Updated on 16 July 2012
CRO industry experts sought better regulations and balanced media coverage for clinical trials
New Delhi: At a media workshop on the clinical research industry (CRO) held at Delhi on July 13, 2012, industry experts urged the media to report in a balanced way. The workshop attended by the journalists from mainstream media, were briefed by the industry on its functioning and related issues. Organized by the Indian Society for Clinical Research (ISCR), an association of clinical research professionals, and Quintiles India, it included the sessions focused on patient safety, patient rights and the importance and need for clinical research for drug development in India.

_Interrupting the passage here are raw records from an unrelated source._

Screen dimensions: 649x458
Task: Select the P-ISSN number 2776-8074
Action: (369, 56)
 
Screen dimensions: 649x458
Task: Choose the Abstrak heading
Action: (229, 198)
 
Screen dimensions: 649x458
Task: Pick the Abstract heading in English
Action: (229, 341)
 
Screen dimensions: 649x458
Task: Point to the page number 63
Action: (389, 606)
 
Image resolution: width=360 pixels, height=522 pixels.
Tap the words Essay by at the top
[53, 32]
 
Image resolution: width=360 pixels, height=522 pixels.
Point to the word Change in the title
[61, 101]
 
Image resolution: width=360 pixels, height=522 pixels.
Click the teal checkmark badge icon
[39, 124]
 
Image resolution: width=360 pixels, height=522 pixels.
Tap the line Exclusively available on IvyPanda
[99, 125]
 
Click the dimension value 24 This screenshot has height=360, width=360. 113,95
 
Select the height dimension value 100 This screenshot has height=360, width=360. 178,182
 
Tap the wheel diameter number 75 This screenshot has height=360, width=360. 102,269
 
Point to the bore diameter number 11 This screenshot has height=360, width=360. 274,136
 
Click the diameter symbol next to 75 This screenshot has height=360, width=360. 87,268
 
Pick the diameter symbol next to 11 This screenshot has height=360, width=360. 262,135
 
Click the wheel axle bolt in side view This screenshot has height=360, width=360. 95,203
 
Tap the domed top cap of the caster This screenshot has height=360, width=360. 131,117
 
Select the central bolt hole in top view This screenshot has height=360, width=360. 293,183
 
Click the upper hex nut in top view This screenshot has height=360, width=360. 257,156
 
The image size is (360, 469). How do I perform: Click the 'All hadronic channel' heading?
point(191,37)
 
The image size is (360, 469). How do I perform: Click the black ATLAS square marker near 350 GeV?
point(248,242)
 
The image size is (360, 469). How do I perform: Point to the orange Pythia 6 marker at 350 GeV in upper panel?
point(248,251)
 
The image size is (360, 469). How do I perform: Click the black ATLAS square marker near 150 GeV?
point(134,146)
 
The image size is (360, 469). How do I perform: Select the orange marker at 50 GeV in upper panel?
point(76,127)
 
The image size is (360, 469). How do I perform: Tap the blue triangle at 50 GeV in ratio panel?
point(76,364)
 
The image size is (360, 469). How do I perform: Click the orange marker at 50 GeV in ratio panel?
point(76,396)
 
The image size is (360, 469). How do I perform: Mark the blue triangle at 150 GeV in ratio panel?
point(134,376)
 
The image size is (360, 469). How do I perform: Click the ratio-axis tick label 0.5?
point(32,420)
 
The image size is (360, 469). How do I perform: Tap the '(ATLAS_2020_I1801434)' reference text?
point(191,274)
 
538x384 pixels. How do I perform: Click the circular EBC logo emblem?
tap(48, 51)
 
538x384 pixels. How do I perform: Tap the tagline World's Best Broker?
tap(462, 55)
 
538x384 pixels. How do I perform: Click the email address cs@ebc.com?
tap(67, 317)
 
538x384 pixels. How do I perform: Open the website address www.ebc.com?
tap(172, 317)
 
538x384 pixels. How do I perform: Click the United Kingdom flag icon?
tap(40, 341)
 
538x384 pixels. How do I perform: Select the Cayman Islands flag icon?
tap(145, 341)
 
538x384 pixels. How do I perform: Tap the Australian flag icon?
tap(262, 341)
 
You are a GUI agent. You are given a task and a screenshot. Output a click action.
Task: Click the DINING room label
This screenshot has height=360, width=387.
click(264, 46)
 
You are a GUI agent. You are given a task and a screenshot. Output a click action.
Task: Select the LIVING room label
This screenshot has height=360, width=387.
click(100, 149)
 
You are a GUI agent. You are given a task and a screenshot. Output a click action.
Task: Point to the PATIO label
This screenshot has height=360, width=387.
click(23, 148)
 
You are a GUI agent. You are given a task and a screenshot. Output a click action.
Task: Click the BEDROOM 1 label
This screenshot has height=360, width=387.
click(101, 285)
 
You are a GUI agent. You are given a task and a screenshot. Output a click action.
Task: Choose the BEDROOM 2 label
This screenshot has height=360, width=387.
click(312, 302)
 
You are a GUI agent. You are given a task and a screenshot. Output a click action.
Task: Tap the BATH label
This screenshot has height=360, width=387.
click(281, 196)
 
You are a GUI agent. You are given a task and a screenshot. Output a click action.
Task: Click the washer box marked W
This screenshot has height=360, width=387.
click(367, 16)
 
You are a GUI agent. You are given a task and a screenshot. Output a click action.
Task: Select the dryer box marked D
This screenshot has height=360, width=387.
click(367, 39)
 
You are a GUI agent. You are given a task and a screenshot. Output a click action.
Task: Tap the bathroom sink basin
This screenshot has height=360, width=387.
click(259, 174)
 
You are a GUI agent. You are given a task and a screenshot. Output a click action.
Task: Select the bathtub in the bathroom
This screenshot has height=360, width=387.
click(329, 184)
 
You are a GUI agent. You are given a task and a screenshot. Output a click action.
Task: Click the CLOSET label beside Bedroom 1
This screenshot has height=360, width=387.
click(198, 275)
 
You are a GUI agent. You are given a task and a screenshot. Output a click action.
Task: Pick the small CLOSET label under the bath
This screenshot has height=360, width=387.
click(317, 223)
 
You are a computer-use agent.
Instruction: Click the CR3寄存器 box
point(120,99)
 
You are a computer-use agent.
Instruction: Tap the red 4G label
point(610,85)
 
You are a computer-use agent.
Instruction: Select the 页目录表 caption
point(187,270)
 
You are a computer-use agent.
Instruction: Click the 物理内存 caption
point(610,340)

Putting forth their views on behalf of the industry were Dr Krathish Bopanna, president, Indian Society for Clinical Research; Dr Arun D Bhatt, executive committee member, Indian Society for Clinical Research, Dr Shoibal Mukherjee, chief medical officer, Quintiles and Dr Shamsher Divedi, VIMHANS.
Dr Shoibal Mukherjee highlighted various misconceptions about the overall trial deaths. Dr Mukherjee explained, "The negative event monitoring includes the non-serious event as well. That is apart from serious events where data is sent to Drug Controller General of India (DGCI) in 14 days.
Parliamentary committee has confirmed that the drug related death cannot be necessarily confirmed at the end of the trials." He also pointed towards the fact that there are five times more recruitment by the non-pharma sponsors as compared to pharmaceutical companies. These include NGOs and global funding agencies involved in huge trials.
Dr Mukherjee found the use of term "illegal trials" as misleading. He said, "It is not right to call a trial illegal technically. The reason is that most of the times only a site or two in one particular location might have issues, but that in no way can be that clinical trial conducted a global scale can be termed illegal."